Red Rose, White Rose

Written by Joanna Hickson
Review by Anne Clinard Barnhill

Hickson’s newest novel, Red Rose, White Rose, is the story of Cicely Neville, daughter of the powerful Earl of Westmorland, a staunch Lancastrian who consolidates power by negotiating brilliant marriages for his children. His last betrothal before he dies is between his nine-year-old daughter, Cicely, and his ward, Richard, Duke of York.

Born of Lancaster and married to York, the courageous Cicely must treat a path through one of the most unstable eras in English history, the Wars of the Roses. Hickson is brave, herself, for attempting to tell such an ambitious story. The cast of characters is unwieldy and made even more difficult because so many of the names are the same; this makes rendering a clear story challenging. Unfortunately, Hickson’s tale could use more clarity.

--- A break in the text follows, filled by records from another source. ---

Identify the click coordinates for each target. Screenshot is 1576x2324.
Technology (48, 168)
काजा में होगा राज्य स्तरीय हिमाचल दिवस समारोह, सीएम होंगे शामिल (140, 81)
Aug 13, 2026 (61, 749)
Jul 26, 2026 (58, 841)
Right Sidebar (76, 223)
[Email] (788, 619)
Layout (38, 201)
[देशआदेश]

Told from the view point of Cicely and her bastard half-brother, Cuthbert, the story unfolds as Cicely is kidnapped and held hostage by members of her own family who are angered over the distribution of property after her father’s death. Her own mother and brothers hesitate to rescue her and she must use her feminine wiles to escape. This act will haunt her through the remainder of the story.

Perhaps readers with a masterful knowledge of 15th-century England will be able to negotiate the historical maze of Lancaster and York and the role of the Neville family in the Wars of the Roses.